Given the powerful influence of reproduction on lifespan, why do humans live so long beyond our reproductive years?
The grandmother hypothesis proposes that the extended post-reproductive lifespan in humans is evolutionarily advantageous. Reproduction is a resource-intensive and risky endeavor. Grandmothers can contribute to the survival of their genes by investing in their grandchildren. A longer lifespan, therefore, becomes beneficial from a natural selection perspective. “Families with grandmothers present often exhibit significantly higher reproductive fitness,” Kountourides notes, “possibly because mothers can focus on having more children while grandmothers assist in raising existing offspring.”
However, grandchildren only share 25% of their genes with a grandmother, the same degree of relatedness as nieces and nephews. This raises questions about the specificity of grandmotherly investment versus broader kin selection benefits.

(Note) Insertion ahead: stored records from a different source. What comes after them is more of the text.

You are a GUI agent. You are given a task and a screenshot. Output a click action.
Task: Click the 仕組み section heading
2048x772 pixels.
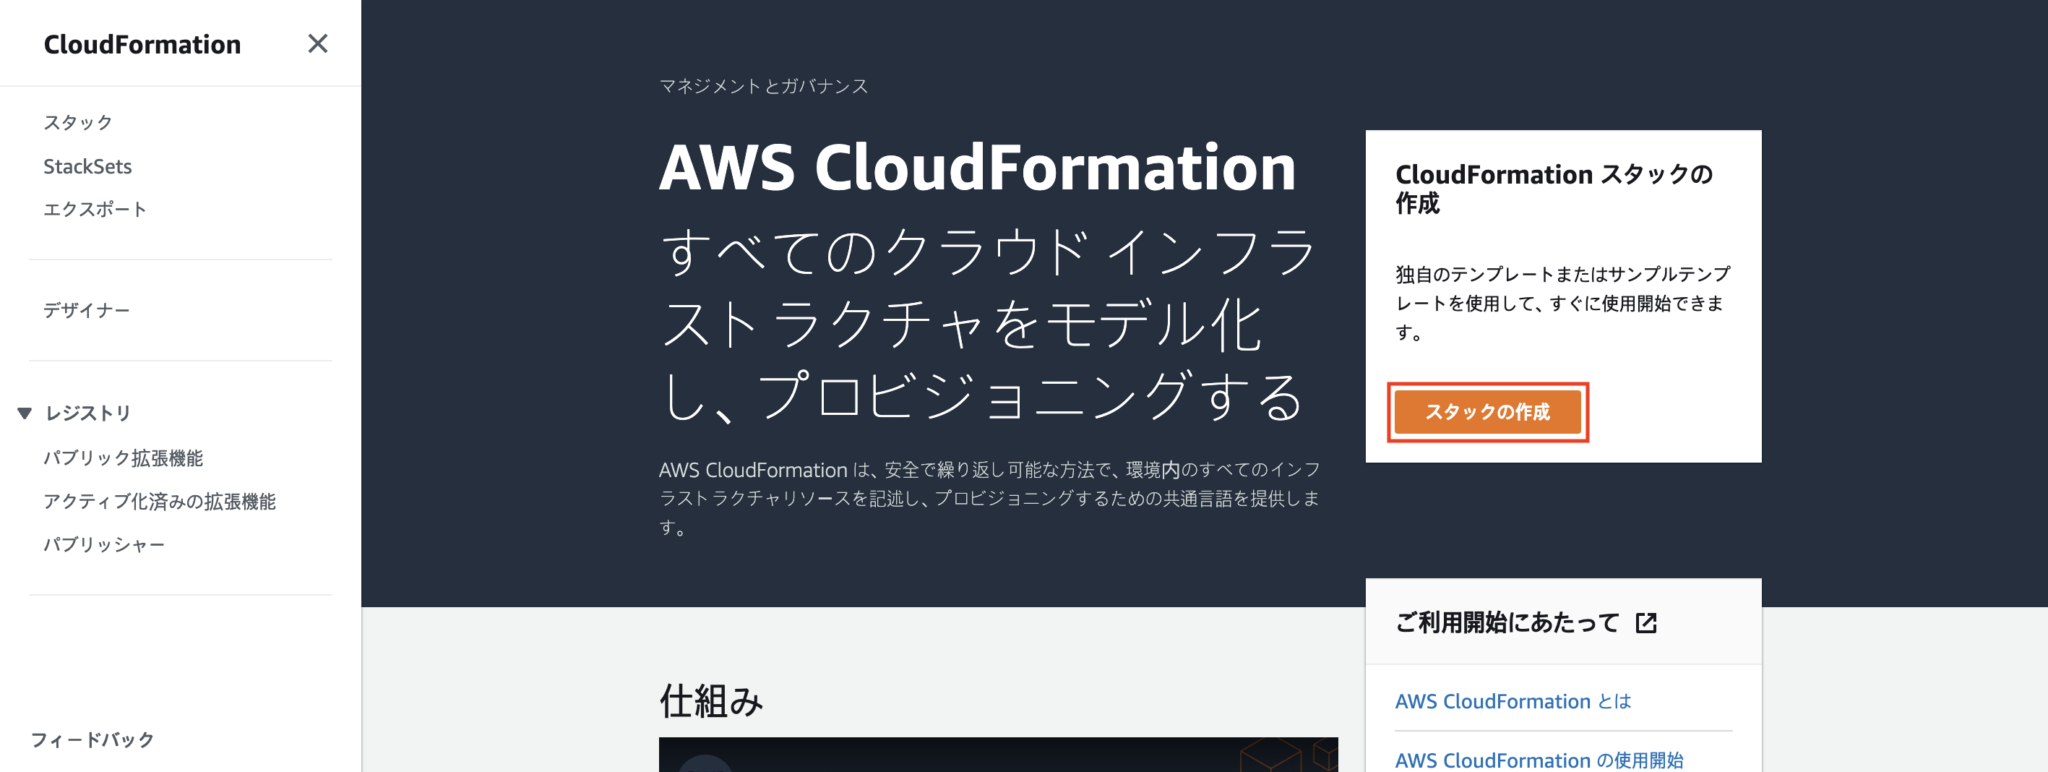point(712,701)
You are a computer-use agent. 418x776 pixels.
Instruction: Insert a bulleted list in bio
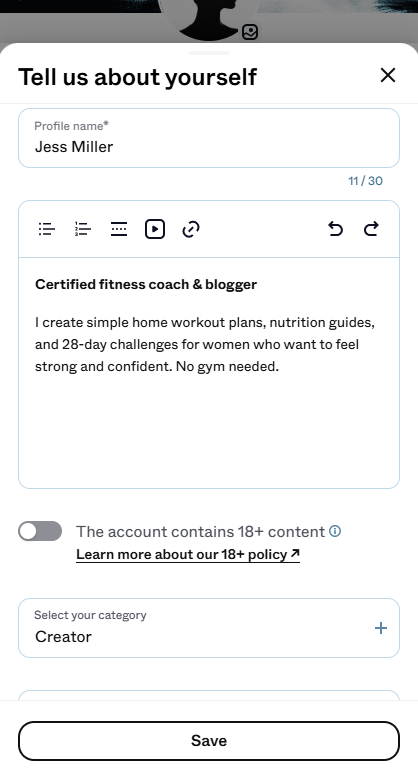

“It could also simply be that in the past, not enough women survived to reproduce at age 50,” Maklakov suggests, returning to the fundamental principle of aging – the weakening of natural selection after reproduction. “Therefore, selection pressures on female reproduction beyond age 50 were very, very weak.” Much of what we experience in later life may be unpleasant, but evolutionary forces haven’t strongly acted to protect us from it. Death, in this light, is not a biologically programmed necessity but rather a consequence of life’s evolutionary trade-offs and the diminishing power of natural selection after we have fulfilled our primary biological imperative: to reproduce.